## Recorded data
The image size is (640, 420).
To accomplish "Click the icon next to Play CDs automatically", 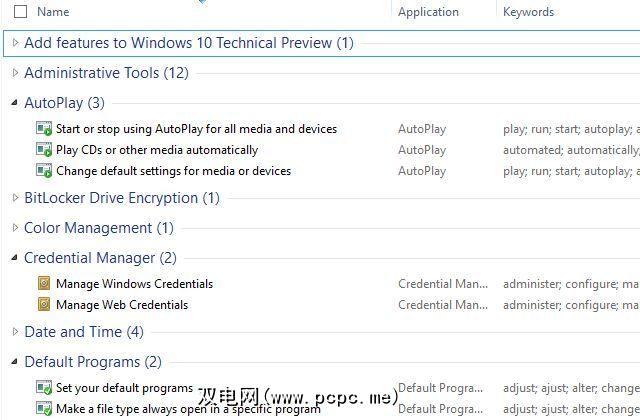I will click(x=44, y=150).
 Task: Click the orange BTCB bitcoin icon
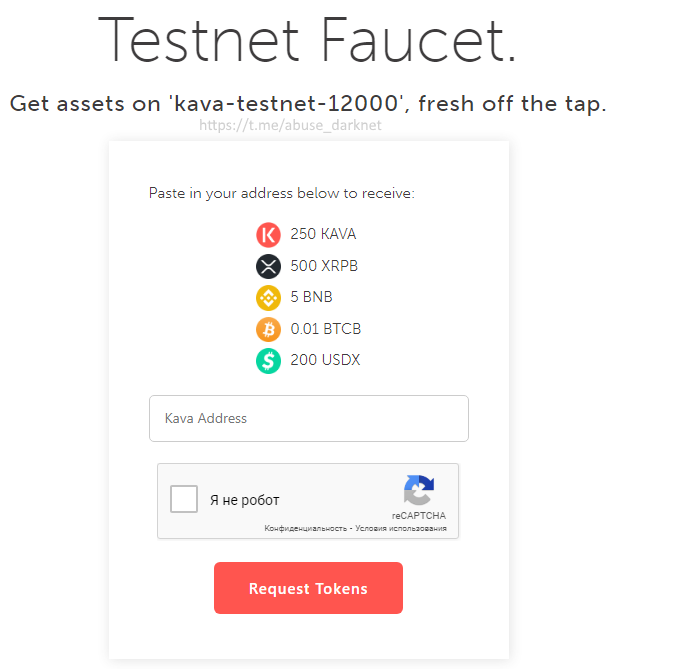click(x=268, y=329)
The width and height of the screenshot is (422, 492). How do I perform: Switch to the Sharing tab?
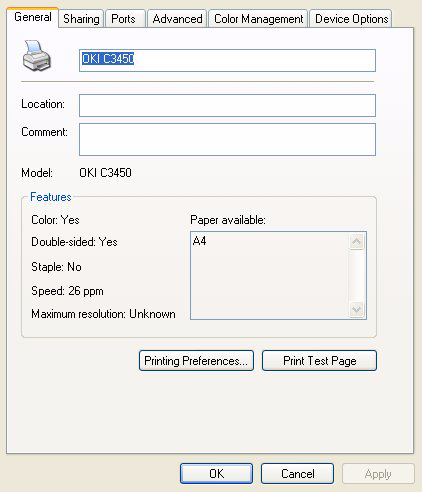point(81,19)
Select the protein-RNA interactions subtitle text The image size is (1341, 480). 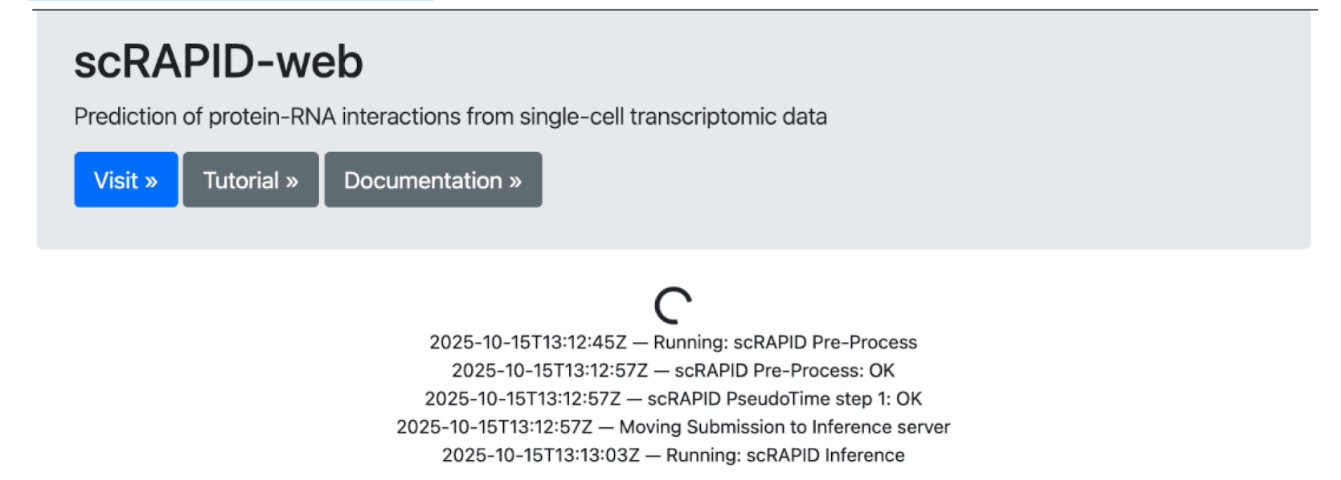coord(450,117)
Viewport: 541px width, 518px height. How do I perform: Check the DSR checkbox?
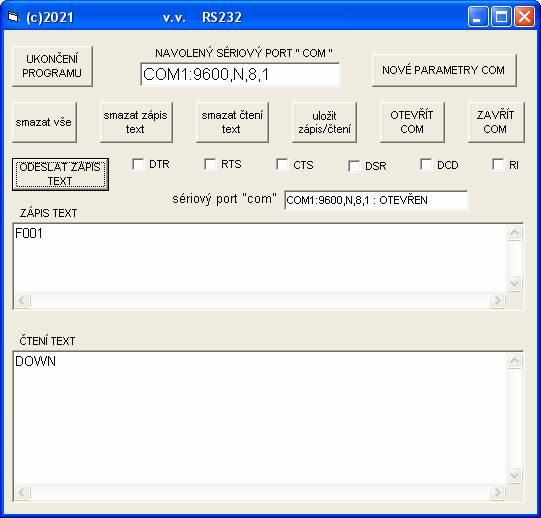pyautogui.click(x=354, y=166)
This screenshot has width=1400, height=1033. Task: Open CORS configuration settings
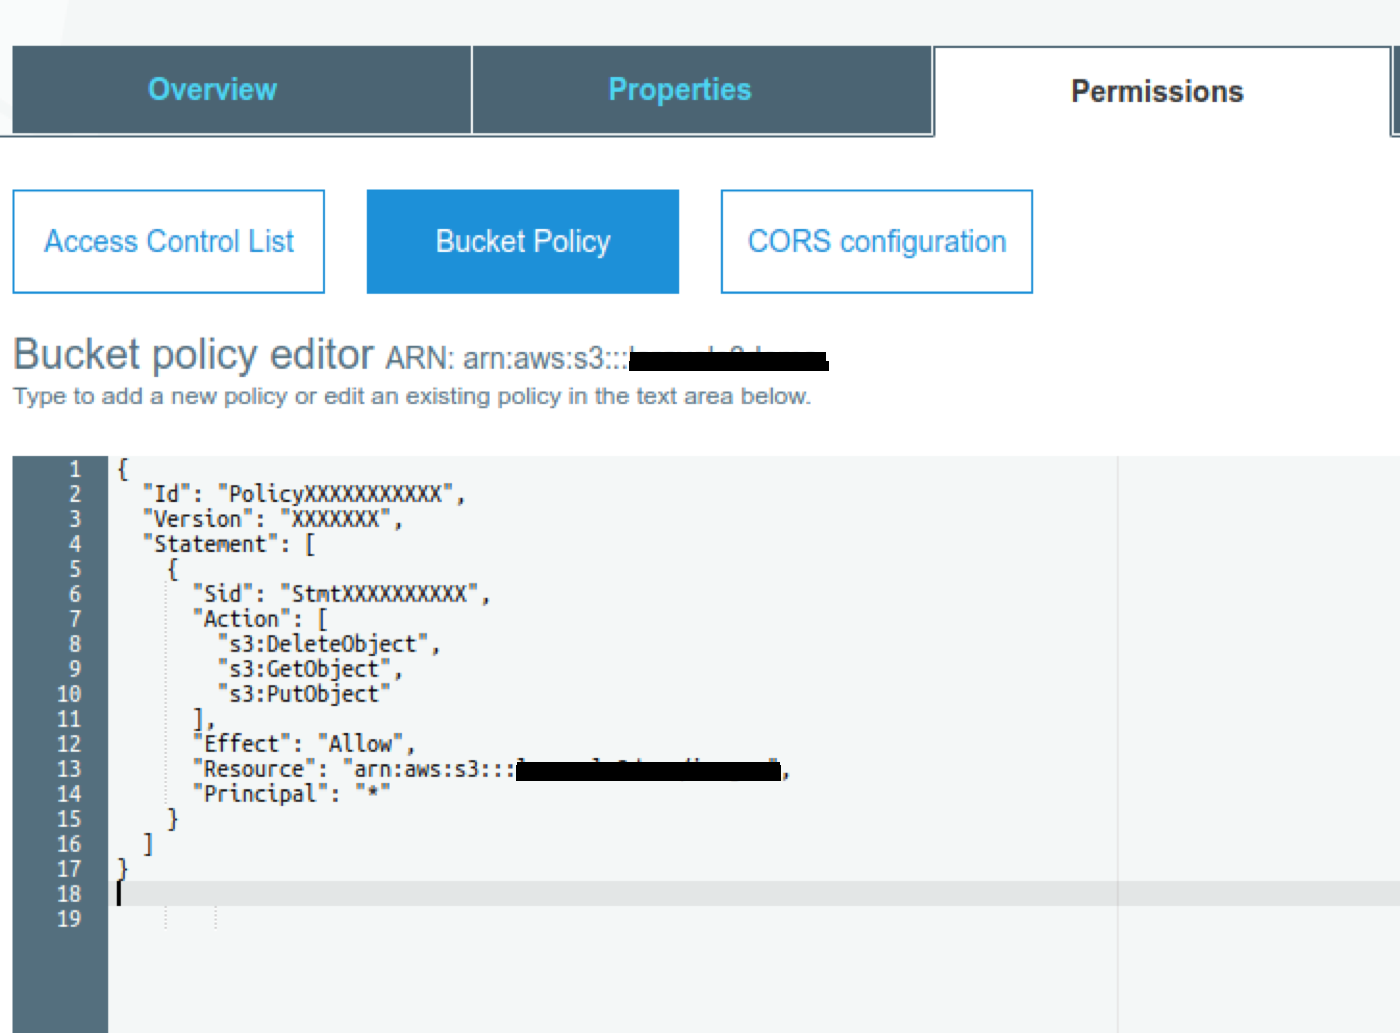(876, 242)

## WHAT THE EXERCISE ASKS
Output exactly the lines from the line with "This screenshot has" to the last line of the records, including both, and leave every picture out.

## SOLUTION TO THIS PROBLEM
This screenshot has width=1400, height=1033. Task: Open CORS configuration settings
(876, 242)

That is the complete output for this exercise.